You mean my browser still doesn't use enough CPU? I don't want sites that aren't in focus to do anything.
The point is to play nice. "I have this task the page needs to do, but I can wait a bit until more convenient". Not "browser is idle, let's mine some bitcoin" as you suggest.
Actually I wasn't thinking of bitcoin, but for example of needless auto refreshes and animations.

Seriously, web devs need to learn to respect my battery and electricity bill more.

This is just a generic “old man shouting at clouds” complaint at this point. You’re not engaging with the material at all.
This does not do what you think it does. You're tilting at windmills.

It's not about doing stuff in a tab that isn't in focus. "Idle" refers to the main thread idling in the page you're currently using, so it's about controlling the execution order and priority of JS tasks. E.g. on Google Maps you give priority to rendering the visible map tiles while deferring preloading the surrounding non-visible tiles until the main thread is unblocked (and thus idling).

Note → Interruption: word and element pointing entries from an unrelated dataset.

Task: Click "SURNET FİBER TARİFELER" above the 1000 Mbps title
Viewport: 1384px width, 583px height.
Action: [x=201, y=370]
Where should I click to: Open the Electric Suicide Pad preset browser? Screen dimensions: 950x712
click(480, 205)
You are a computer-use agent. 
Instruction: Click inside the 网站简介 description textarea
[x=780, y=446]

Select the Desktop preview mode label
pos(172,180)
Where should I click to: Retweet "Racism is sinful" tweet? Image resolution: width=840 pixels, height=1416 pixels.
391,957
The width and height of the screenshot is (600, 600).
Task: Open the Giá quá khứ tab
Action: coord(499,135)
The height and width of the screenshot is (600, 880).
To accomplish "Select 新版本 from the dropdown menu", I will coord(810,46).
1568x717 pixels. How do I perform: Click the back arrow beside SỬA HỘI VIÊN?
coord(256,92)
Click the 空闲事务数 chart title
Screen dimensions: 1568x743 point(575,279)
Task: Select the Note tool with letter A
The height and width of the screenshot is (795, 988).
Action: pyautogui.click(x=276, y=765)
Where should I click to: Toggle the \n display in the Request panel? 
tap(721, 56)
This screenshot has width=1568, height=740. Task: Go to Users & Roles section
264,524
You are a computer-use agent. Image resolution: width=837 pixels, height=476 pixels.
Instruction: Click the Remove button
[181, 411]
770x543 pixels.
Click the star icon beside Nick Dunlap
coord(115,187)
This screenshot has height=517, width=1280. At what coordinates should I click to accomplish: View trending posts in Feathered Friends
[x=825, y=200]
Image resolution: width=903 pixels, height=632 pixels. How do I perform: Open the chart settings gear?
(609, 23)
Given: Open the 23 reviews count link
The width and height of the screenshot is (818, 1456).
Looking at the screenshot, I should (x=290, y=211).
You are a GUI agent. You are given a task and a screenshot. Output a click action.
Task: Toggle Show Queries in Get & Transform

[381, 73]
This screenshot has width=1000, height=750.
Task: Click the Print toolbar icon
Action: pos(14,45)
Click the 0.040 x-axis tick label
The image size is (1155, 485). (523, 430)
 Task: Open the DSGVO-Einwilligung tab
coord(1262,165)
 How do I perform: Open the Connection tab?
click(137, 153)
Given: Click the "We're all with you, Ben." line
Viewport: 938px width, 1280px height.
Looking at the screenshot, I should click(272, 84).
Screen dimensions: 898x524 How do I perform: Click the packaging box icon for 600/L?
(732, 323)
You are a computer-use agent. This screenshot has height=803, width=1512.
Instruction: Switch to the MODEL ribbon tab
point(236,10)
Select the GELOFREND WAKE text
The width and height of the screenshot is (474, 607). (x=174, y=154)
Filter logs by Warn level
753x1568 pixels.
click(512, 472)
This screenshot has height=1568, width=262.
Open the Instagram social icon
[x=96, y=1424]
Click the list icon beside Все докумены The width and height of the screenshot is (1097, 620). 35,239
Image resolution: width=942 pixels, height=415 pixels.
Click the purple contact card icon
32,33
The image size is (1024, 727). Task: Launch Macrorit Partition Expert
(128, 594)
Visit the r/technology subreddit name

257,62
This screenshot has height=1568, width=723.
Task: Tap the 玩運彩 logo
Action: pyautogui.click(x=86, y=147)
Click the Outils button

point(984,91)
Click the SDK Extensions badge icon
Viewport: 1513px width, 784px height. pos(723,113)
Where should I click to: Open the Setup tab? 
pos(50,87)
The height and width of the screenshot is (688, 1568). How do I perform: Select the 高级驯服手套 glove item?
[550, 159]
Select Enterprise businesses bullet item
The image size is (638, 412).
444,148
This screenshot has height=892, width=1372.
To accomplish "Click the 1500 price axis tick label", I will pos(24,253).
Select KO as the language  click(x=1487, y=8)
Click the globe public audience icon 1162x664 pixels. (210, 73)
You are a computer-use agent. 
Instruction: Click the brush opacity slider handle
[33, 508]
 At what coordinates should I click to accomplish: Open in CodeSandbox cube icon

The requestIdleCallback API isn’t specific to inactive tabs, and trying to use it to do background work in general is not a Good Idea: the first idle callback is typically going to fire (almost) immediately after painting’s complete, or some handful of milliseconds after.
Every web dev seems to think that their site specifically is the reason everybody in the world bought a computer.
When there is nothing happening on my page my cpu can go idle.
A bit of remote browser crypto mining?